If you're looking for help with something you have lots of options.
You can choose to see a psychologist for some version of "talk therapy," if your issue lends itself to that modality.
Most psychology practices offer CBT and Behavioural therapies and other quite targeted solutions for issues that seem broadly psychological. Examples like insomnia (and some parasomnias), anxiety, stress-management, phobias, PTSD, depression, all have either pretty good solution focussed or the less useful insight-focussed therapies. And non-organic "blocking" issues like stuttering and enuresis also have reasonable behavioural solutions. The more useful approaches are, however a lot of hard work, very gradually learning how to catch yourself in your undesirable patterns. So it is a lengthy and expensive approach to solving such problems.
You can seek specialist medical help if your issue is specifically medical. This is true even if it has a psycho-neurological component. What medical problems would those be? It turns out most dermatological complaints, migraine, high blood-pressure and much inflammatory disease all have a psycho-neurological component. Post-operative healing, pain management and anaesthesia are more obviously psycho-neurological.

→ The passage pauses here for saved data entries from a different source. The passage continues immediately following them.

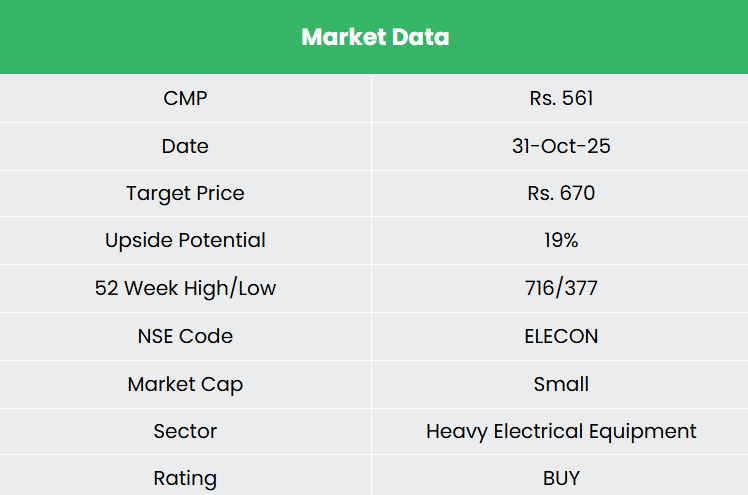Viewport: 748px width, 495px height.
Task: Click the Rs. 561 price value
Action: click(561, 98)
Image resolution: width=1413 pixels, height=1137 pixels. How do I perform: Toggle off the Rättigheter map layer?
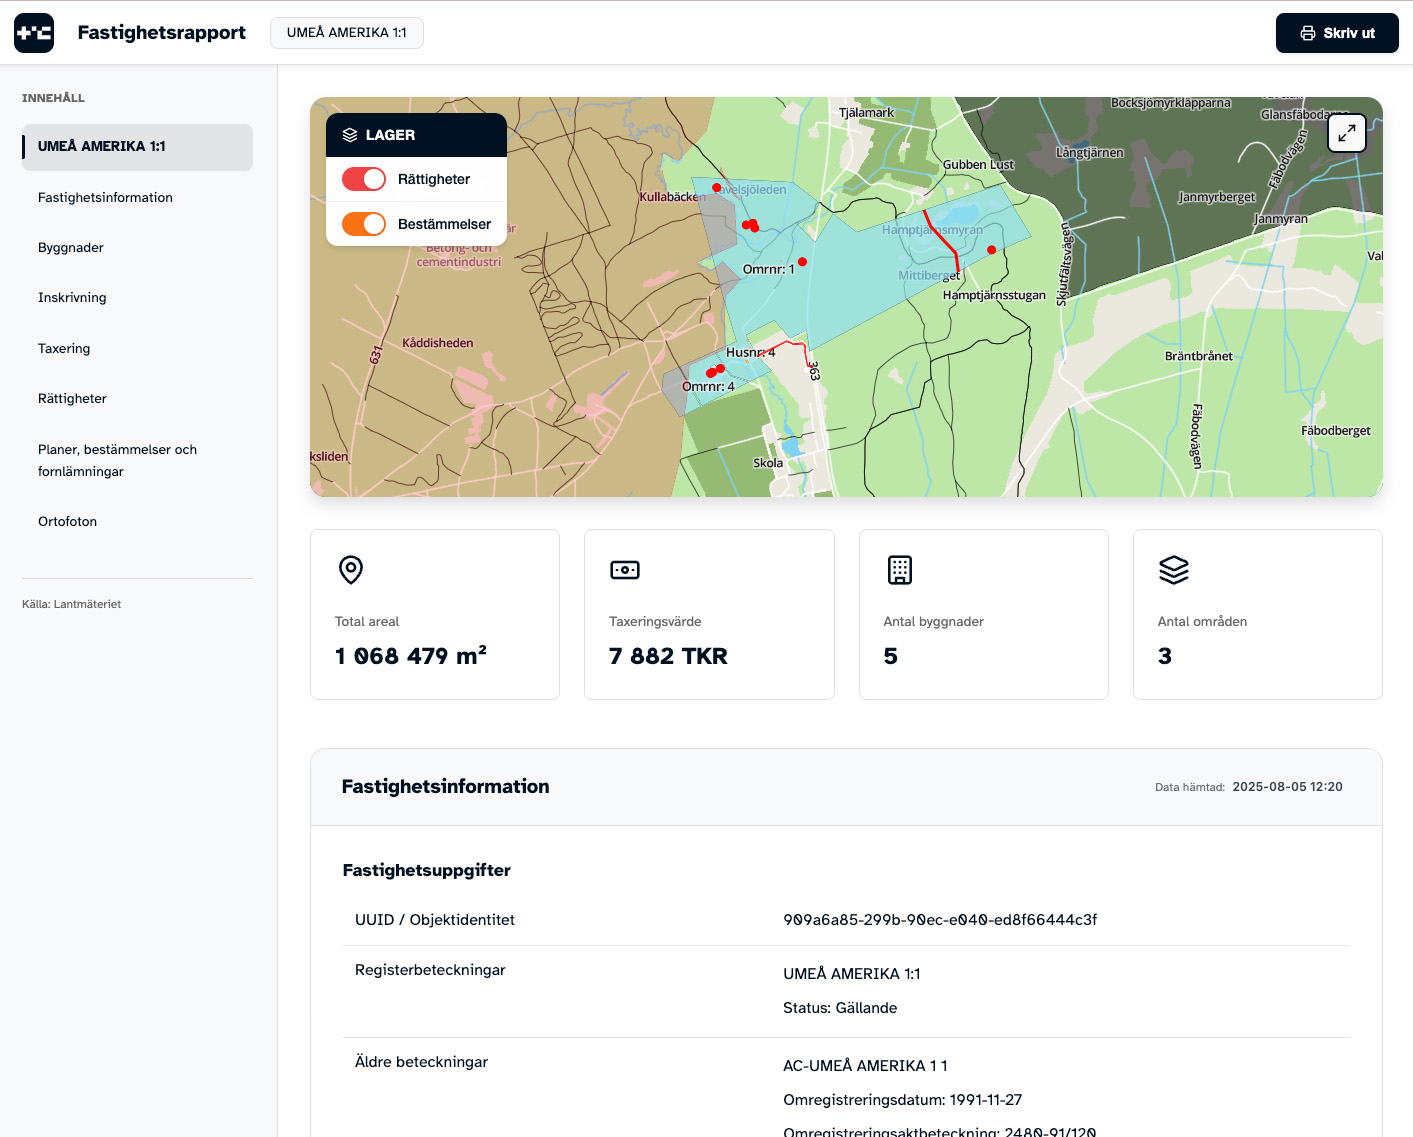[x=364, y=179]

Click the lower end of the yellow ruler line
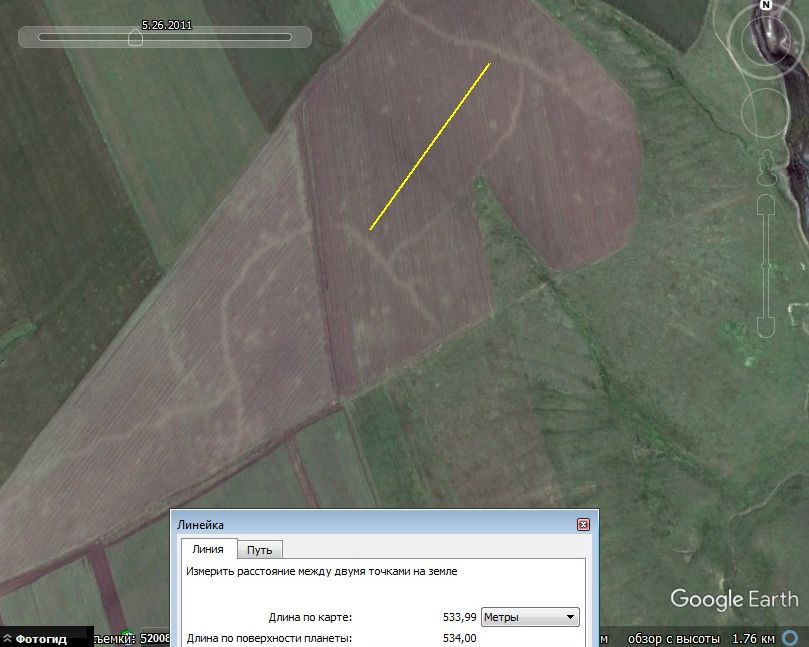(x=370, y=230)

But a medical physician will always be able to present you with some kind of medical solution if the symptoms are considered medical. And often with good reason - if the symptoms are signs of serious disease. A friend of mine put the problem to me, most aptly. I was considering some surgery and the doctor was a pretty strong advocate for it. But my friend said, "The trouble is - when you have a really nice hammer every problem looks like a nail."
There's a big industry designed to cater to the weight-management/weight-loss clientele and another huge industry catering to people trying to quit smoking selling all kinds of chemical, behavioural and methodological aids to the would be customer.

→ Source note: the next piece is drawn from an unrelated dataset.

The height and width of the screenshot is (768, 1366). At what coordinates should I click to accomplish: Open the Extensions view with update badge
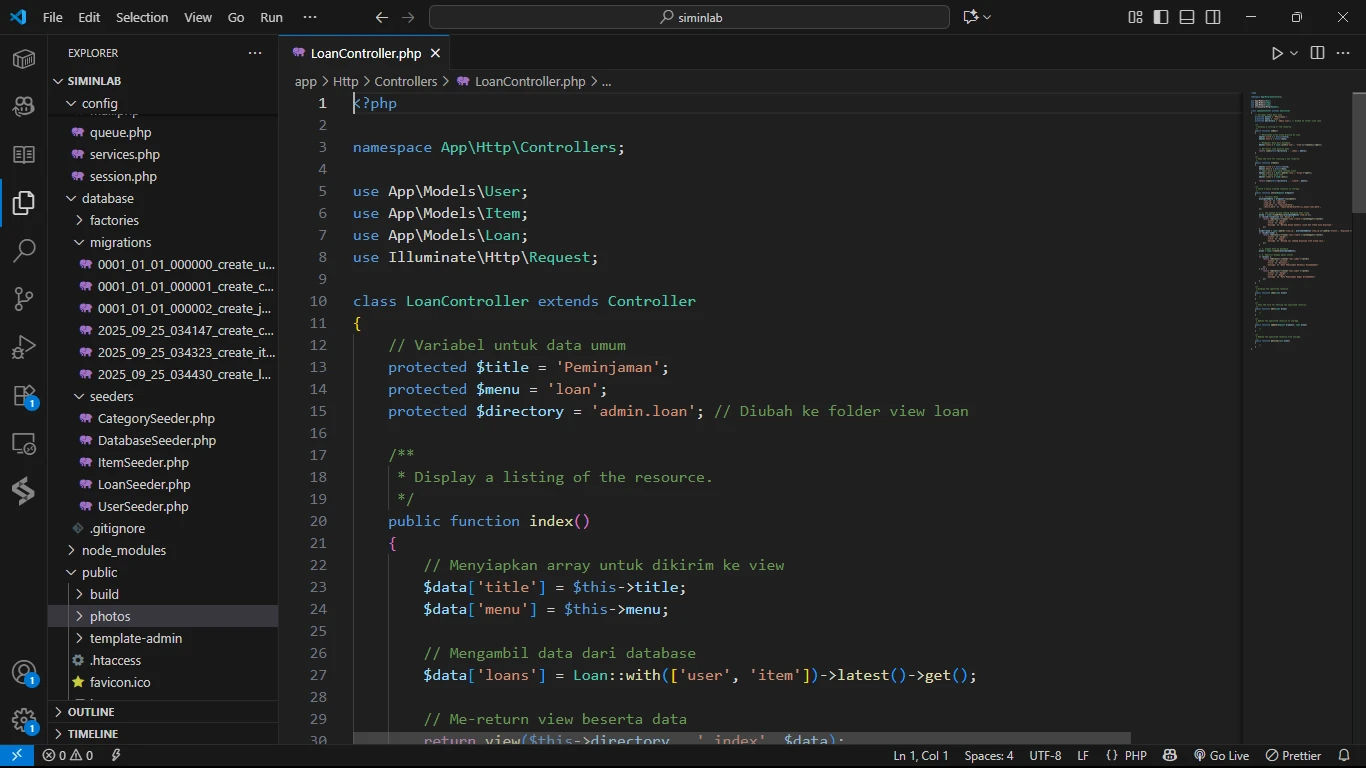(24, 396)
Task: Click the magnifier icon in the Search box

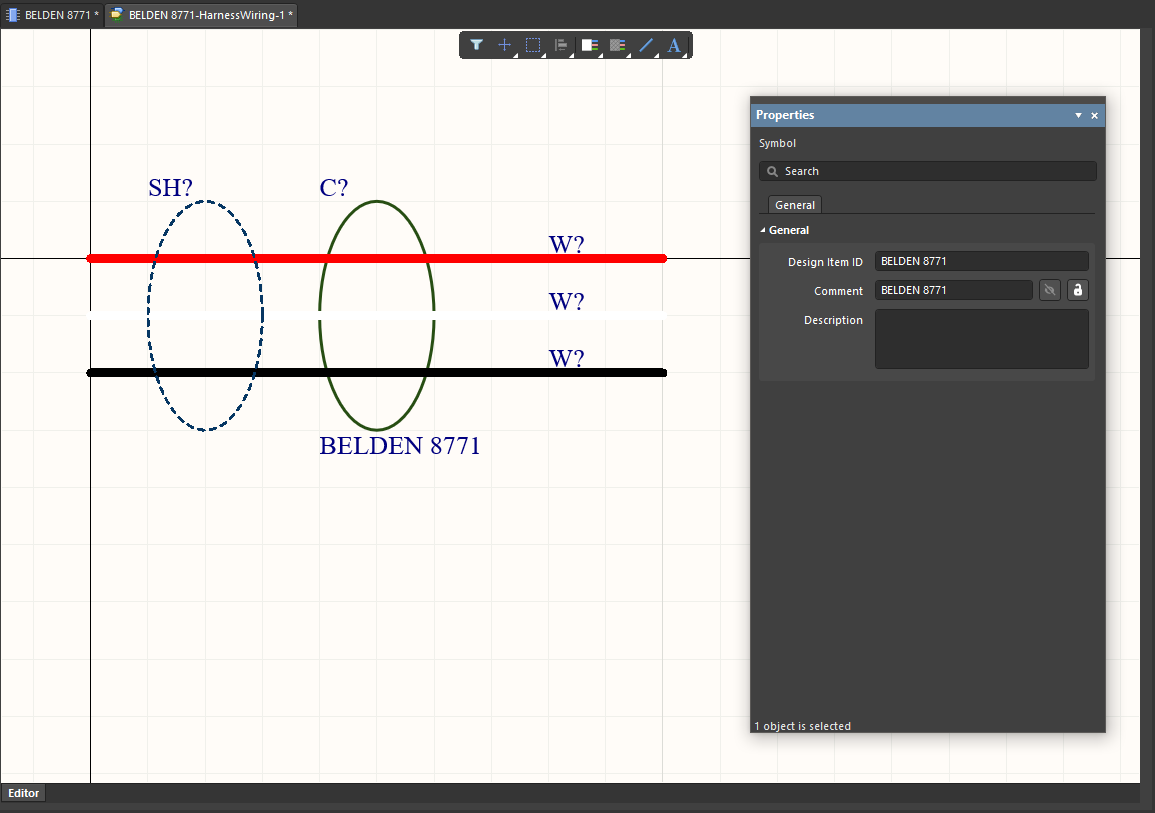Action: [771, 171]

There are various support groups meant to help people attempting to get relief from dependencies like drinking and long term drug use.
There are also a large number of educational programs available for learning new things, developing skills and addressing learning difficulties.
In fact the medical, therapeutic and educational-training world is full of such options. So why choose hypnotherapy?
For many complaints, hypnotherapy has no place at all. But for any of those listed above, not only does it have a place but for some of them it demonstrates definite superiority to the more obvious alternatives.
Hypnotherapy is often more effective than "talk therapy." If you want faster results clinical hypnosis is usually the better choice. Hypnosis is a great vehicle for any therapy. Plenty of papers have been published saying exactly that. A decently trained clinical hypnotist can do the hypnosis version of any existing therapy of choice (like CBT in my case). Such therapies are much less mysterious than some people believe. Yet as a clinical hypnotist there are people whose issues I would definitely hesitate to treat. Why? Because like any other member of a professional body, my ethics are important to me.
Hypnotherapy might also be considered superior to pharmacological therapy along certain metrics. Hypnotherapy neither engenders dependencies nor produces unwanted side-effects. Its effectiveness is often on equal footing with pharmaceuticals, but it does take more work. A bottle of pills you can buy and ingest. There's a bit more to clinical hypnosis.
Hypnotherapy can treat certain medical pathologies as either an adjunct or in some cases a true alternative. But hypnotherapy can not replace a medical consultation. For people with chemical sensitivities especially, hypnosis can induce excellent anaesthetic. Clinical hypnosis also engenders superior post-operative healing, especially when used as anaesthetic.
If you like the sound of any of that you should choose hypnotherapy.